Investors dumped shares on the mainland stock markets, which have fallen for 10 consecutive months, making the country's domestic A-share markets the worst-performing ones in the world.

Globally, U.S. markets have picked up momentum as crude oil prices have started falling. Crude oil futures climbed to a record high of $147 a barrel in July, but have been dropping ever since.

Meanwhile, mainland markets have continued to fall to a 20-month low with the benchmark Shanghai Composite Index dangling at around 2,300 points. The index had hit a record high of 6,124 points on October 16, 2007, but plunged to 2,284 points this August 19.

Analysts cited several reasons for the heavy losses, including greater selling pressure caused by a huge number of non-tradable shares being made tradable, weakening market sentiment, the outflow of hot money and stricter government supervision of the financial sector.

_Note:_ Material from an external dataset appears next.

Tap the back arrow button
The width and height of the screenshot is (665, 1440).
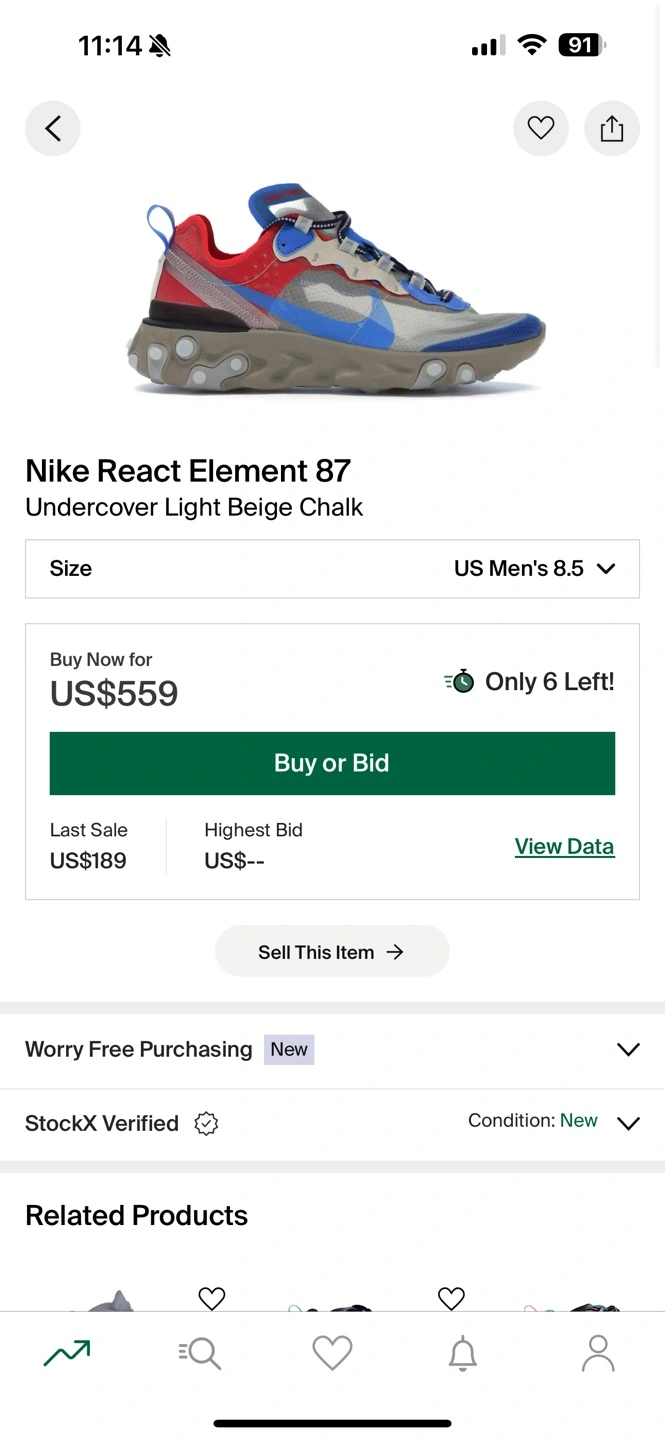(x=53, y=128)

The average share price of companies listed on mainland stock markets has dropped to around 8.2 yuan ($1.2), down from the peak price of 20 yuan ($3) in July 2007.

Shrinking Profits

China's listed companies saw their profits slow down in the first half of this year, largely because of state macro-control policies and losses from stock trading.

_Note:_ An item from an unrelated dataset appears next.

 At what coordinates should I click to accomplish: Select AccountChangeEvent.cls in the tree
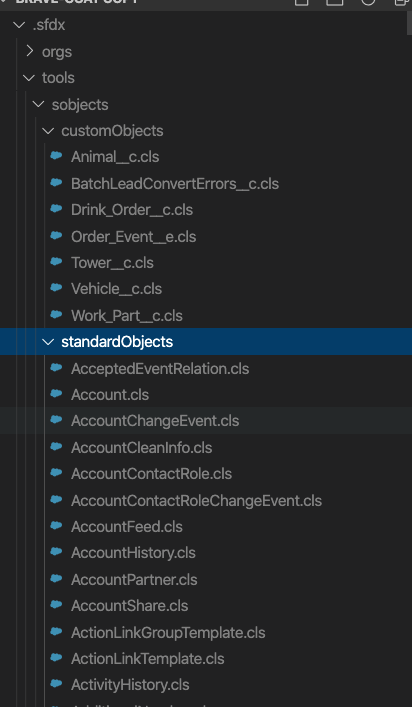click(206, 421)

Listed companies' profits grew less than half as fast in the first half of 2008 as they did during the same period a year earlier, according to a report in Shanghai Securities News on August 26. It said as of August 25, 1,178 listed companies, or 73 percent of the total, had released their preliminary results for the first half of the year. These reports showed the companies earned a total of 323 billion yuan ($47 billion), up 31 percent year on year. The year-earlier growth rate was 70 percent.

The companies' revenues grew 28 percent to 3 trillion yuan ($440 billion), but operating cash flow contracted sharply, falling 60 percent to 413 billion yuan ($60 billion).

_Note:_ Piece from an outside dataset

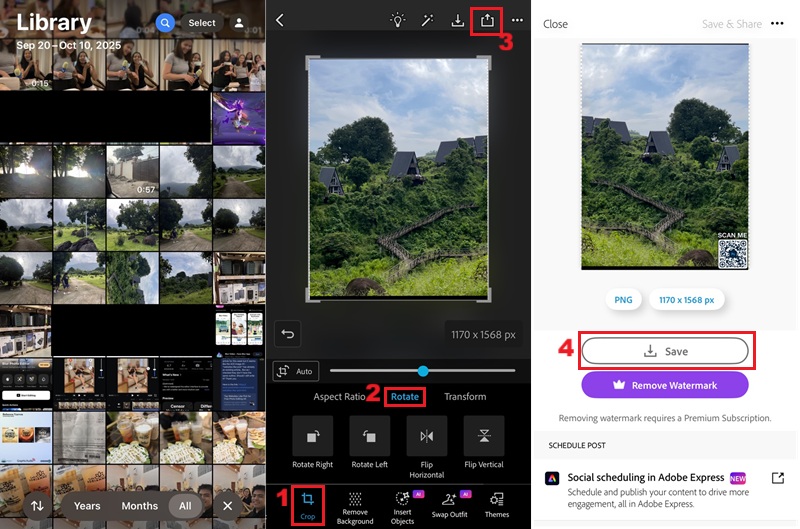Open the PNG format selector
800x529 pixels.
[x=622, y=299]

The newspaper report said profits had been affected by a global economic slowdown and a weak domestic stock market, while last year's results had been boosted by a bullish equity market. The stock market has declined by more than half since it peaked last fall.

For instance, PetroChina Co. Ltd., the country's largest oil producer, posted a 34.5-percent profit decline in the first half compared with the year-earlier period.

Although more than 20 percent of listed companies have yet to release their half-year results, analysts said overall corporate profit growth would likely fall between 20 percent and 30 percent.

Tourism in Poor Regions

The government plans to invest heavily in exploring the tourism potential of some of the country's less-developed regions in a bid to bridge the rich-poor gap between thriving regions and underdeveloped ones.

The National Development and Reform Commission, along with the National Tourism Administration and four other Central Government departments, issued a joint statement on August 27, saying they would take a number of measures to boost the nation's tourism market with a special focus on the less-developed western and central parts of the country and the old industrial bases in the northeastern provinces.

The statement said the government is considering the introduction of tax incentives and subsidized micro-credit loans for companies to develop tourism services and facilities and train professionals.

Xinhua News Agency reported that domestic tourists spent 778 billion yuan ($114 billion) last year, up 47 percent from 2005. Spending by urban residents increased by 51.8 percent to 555 billion yuan ($81 billion), while spending by rural residents rose 36.2 percent to 222 billion yuan ($33 billion).